Chien Blanc (2024) de Anaïs Barbeau-Lavalette

Nouveau film de Anaïs Barbeau-Lavalette, romancière notamment de "Je voudrais qu'on m'efface" (2010) ou "La Femme qui fuit" (2015) et documentariste entre autre de "Les Mains du Monde" (2004) ou "Ma Fille n'est pas à Vendre" (2017), puis passe à la fiction avec "Inch'Allah" (2012) suivi de "La Déesse des Mouches à Feu" (2020). Pour ce nouveau projet elle adapte le roman quasi autobiographique "Chien Blanc" (1969) de Romain Gary, mais de façon plus fidèle que la version culte "Dressé pour Tuer" (1982) de Samuel Fuller. L'idée est venu après la mort de sa grand-mère qu'elle n'a pas connu, et c'est en allant vider son appartement que le cheminement c'est fait : "Que m'avait-elle légué ? Après quelques heures, j'ai appris que ma grand-mère maternelle, Suzanne Meloche, avait habité New-York et qu'elle avait été liée à la lutte des afro-américains, vers la fin des années 60. J'ai écrit un roman sur elle, inspirée par sa trajectoire atypique, la Femme qui fuit - édité en France au Livre de Poche et aujourd'hui traduit dans une quinzaine de langues. C'est en retrouvant Diego Gary, le fils de Romain Gary, et en échangeant longtemps avec lui que nous avons conclu que sa mère, Jean Seberg, et ma grand-mère s'étaient côtoyées. Il y avait très peu de personnes blanches dans ce combat et encore moins de femmes.

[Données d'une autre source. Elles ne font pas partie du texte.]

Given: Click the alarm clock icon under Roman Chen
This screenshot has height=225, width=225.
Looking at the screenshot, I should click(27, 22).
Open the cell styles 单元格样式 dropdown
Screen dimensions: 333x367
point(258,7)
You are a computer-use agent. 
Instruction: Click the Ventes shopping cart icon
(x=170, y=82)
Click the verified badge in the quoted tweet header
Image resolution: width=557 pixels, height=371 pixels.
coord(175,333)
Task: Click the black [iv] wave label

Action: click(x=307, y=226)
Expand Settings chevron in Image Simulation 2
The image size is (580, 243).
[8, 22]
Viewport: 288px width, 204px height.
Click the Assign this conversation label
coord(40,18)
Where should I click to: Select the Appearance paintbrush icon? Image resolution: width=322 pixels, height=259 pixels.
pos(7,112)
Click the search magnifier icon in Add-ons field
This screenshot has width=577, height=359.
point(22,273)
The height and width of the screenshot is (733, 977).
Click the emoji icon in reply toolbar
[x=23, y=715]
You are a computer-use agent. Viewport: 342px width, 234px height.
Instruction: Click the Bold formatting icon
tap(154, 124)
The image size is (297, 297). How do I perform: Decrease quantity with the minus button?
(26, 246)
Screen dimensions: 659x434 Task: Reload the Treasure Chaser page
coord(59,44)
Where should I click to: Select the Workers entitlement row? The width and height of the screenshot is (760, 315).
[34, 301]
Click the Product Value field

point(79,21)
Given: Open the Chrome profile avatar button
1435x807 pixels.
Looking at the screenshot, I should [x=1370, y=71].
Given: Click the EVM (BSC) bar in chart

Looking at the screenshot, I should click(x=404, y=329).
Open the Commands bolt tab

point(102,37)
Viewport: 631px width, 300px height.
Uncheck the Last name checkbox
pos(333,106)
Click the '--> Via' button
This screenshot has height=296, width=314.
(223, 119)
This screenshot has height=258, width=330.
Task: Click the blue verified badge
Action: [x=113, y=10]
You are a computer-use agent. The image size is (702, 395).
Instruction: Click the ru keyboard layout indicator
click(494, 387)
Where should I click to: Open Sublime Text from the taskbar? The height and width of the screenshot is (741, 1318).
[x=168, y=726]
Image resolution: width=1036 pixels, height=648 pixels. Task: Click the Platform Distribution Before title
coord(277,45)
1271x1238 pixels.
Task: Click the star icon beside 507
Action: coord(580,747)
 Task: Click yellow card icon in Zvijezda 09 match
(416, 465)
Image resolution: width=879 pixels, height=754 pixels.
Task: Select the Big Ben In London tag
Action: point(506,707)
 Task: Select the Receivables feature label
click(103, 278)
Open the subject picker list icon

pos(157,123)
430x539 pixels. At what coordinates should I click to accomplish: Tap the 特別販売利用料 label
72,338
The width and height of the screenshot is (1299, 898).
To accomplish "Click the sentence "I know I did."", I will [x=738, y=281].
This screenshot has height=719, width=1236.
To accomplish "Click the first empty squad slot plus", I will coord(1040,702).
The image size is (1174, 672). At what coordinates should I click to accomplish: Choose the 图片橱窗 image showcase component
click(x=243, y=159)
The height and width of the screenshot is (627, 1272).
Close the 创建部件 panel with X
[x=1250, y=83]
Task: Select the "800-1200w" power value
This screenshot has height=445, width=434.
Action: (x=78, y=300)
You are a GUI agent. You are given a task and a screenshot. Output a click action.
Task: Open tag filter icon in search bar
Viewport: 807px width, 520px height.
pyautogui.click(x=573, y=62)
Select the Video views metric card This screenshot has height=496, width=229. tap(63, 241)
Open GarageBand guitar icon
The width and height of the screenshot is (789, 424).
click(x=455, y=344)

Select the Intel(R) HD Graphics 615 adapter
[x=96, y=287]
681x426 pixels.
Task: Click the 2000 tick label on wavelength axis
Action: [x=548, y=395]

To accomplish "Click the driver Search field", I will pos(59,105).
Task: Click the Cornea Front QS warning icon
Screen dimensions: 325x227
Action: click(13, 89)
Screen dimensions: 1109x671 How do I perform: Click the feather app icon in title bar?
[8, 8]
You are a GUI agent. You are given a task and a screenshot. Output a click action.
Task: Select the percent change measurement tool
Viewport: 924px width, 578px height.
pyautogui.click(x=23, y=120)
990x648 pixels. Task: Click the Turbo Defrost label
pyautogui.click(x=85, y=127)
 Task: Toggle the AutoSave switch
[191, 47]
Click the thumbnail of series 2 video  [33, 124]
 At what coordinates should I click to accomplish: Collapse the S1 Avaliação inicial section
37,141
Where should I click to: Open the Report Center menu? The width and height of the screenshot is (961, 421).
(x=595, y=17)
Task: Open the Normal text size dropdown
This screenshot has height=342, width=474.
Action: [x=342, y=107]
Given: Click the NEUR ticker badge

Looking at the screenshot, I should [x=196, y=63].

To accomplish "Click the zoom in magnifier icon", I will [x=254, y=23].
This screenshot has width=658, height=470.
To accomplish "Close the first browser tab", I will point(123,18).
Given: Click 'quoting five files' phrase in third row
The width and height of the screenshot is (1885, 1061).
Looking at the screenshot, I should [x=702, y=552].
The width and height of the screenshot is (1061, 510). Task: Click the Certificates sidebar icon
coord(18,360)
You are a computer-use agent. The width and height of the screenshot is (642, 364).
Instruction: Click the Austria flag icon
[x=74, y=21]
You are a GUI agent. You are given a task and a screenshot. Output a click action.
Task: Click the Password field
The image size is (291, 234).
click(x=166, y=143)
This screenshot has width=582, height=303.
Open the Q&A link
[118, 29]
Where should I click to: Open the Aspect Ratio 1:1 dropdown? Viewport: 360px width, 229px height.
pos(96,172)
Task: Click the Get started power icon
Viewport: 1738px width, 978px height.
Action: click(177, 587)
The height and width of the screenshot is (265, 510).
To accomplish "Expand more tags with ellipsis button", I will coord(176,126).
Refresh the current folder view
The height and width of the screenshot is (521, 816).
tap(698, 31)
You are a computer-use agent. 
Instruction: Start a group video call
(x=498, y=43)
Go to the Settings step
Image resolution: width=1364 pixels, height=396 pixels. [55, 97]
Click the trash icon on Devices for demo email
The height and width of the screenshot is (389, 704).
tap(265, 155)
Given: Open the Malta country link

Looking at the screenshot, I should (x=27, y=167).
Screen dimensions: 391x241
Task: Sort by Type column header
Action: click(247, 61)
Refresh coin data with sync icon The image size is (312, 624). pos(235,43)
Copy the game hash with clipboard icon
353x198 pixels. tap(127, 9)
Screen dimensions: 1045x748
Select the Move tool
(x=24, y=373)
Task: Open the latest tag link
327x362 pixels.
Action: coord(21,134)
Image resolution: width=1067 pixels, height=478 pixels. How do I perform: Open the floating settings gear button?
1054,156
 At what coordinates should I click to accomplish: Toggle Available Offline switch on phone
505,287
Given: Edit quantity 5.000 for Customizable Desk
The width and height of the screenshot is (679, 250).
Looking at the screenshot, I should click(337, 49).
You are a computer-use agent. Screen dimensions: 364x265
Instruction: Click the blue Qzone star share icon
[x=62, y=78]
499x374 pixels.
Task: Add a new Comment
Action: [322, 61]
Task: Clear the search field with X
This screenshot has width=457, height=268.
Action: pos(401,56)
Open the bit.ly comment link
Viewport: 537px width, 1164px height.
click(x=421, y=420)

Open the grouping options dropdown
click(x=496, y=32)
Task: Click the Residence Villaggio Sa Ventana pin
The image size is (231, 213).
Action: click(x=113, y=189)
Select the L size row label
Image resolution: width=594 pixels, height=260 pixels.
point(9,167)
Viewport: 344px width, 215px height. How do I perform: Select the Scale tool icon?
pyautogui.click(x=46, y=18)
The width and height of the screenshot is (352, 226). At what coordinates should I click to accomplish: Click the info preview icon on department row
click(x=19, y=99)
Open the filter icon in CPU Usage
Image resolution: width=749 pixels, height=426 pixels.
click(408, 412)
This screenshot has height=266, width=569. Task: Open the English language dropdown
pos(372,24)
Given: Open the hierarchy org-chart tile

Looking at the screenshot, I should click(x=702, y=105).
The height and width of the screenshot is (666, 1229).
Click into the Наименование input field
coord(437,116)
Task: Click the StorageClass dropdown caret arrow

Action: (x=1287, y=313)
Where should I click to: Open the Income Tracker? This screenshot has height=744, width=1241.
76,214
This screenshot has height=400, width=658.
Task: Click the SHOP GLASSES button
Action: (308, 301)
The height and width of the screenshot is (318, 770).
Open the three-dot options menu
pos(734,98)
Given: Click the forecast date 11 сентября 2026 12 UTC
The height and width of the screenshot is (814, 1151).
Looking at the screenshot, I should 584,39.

C'est suite à ce lien probable que Diego m'a donné carte blanche pour l'adaptation du roman de son père." La réalisatrice-scénariste co-signe son scénario avec Valérie Beaugrand-Champagne qu'elle retrouve après leur collaboration sur "Inch'Allah" (2013), cette dernière a aussi co-écrit notamment les films "Incendies" (2010) de Denis Villeneuve, "Gabrielle" (2013) de Louise Archambault ou "Tu dors Nicole" (2015) de Stephane Lafleur...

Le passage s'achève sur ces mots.